A mais recente edição da revista Espaço Brasileiro, editada pela Agência Espacial Brasileira (AEB) ("Revista "Espaço Brasileiro" nº 8 no ar"), conta com uma pequena reportagem (pp. 24-25) comparando o VLS brasileiro com o lançador Cyclone 4, da Ucrânia, a ser operado pela binacional Alcântara Cyclone Space (ACS). O propósito do texto foi demonstrar que os dois projetos são complementares e não competem (ao menos tecnicamente) entre si.
A matéria, no entanto, vai um pouco além desse comparativo e acaba por revelar a necessidade de se ampliar a capacidade do Cyclone 4 para missões geoestacionárias, hoje limitadas a cargas úteis de até 1.700 kg. Como já tratado pelo blog algumas vezes, o desempenho do foguete ucraniano em missões de transferência geoestacionária (GTO) é grande barreira a ser vencida para a ACS para viabilizar comercialmente a iniciativa. Tem sido raros os satélites geoestacionários com massas inferiores a 1.700 kg, e de acordo com pessoa bastante familiarizada com o tema, talvez nos últimos dez anos o número de cargas de até 1.700 kg lançadas para órbitas GTO não chegue ao total de dedos de uma mão.
E o acréscimo de capacidade do Cyclone 4, fundamental para melhorar seu posicionamento no mercado, poderia se dar por meio do uso de strap-on boosters de propulsão sólida, similares aos utilizados no primeiro estágio do VLS-1, ideia, diga-se de passagem, que não é recente. Desde a concepção do veículo, na época em que a italiana Fiat Avio participava do projeto, já se considerava o uso destes impulsores para melhorar a sua performance. No início dessa década, a possibilidade de uso do booster S 43 (usados no 1º estágio do VLS-1), inclusive, já figurava em alguns materiais informativos (figura abaixo) sobre o binômio Cyclone 4 / Alcântara. Com o passar dos anos, porém, a ideia pareceu perder força, e agora volta a ser considerada mais seriamente, como se pode concluir da leitura da reportagem.
Numa configuração com quatro impulsores S 43 e dois tanques adicionais de combustível, a capacidade do Cyclone 4 para órbita GTO seria ampliada para 2.700 kg (desenho da direita). Observar também as configurações adicionais, com performances de 2.000 e 2.400 kg.

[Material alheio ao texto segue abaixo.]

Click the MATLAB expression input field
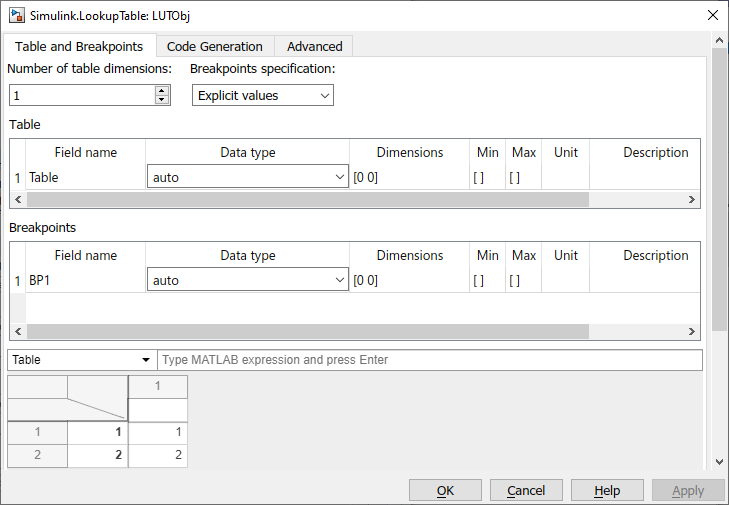 (x=430, y=360)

João Ribeiro, vice-diretor técnico da ACS, explica objetivamente na matéria o que são os boosters e como funcionam: "Os boosters são motores auxiliares externos movidos a propelente sólido, como os do VLS, fixados lateralmente no veículo. A queima ocorre junto com o motor principal, depois é feita a ejeção lateral e o foguete continua sua trajetória. Têm a função de fazer a impulsão inicial, tirar o foguete do chão, dar velocidade, e, quando terminada a queima, seriam ejetados".

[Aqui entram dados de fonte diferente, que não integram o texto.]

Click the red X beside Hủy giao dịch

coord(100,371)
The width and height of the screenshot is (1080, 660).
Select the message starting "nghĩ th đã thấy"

A possibilidade do uso do S 43 pelo Cyclone 4, além de razões técnicas, tem também certa fundamentação política. Originada como iniciativa meramente com fins comerciais, passou-se a ter em relação à ACS a necessidade de se mostrar outros pontos positivos da empreitada ucraniano-brasileira, até para justificar seu elevado custo. Assim, seus dirigentes brasileiros costumam destacar um possível envolvimento da indústria nacional no projeto do lançador, possivelmente envolvendo inclusive transferência de tecnologia.
A instalação de boosters num foguete, no entanto, não é tarefa simples, e tem custos que geralmente chegam a casa das dezenas de milhões de dólares. No caso do Cyclone 4, surgem várias dúvidas, tais como sobre quem arcaria com os despesas da eventual adaptação, e também se esta seria justificável nesse momento. Outra questão, bem mais sensível: uma vez identificada a incapacidade do foguete em atender o maior filão do mercado (GTO), por que não se exigiu da parte ucraniana a inclusão de boosters no projeto do lançador, desde o seu início? Seria isto um indicativo da falta de consistência técnica na estruturação da joint-venture?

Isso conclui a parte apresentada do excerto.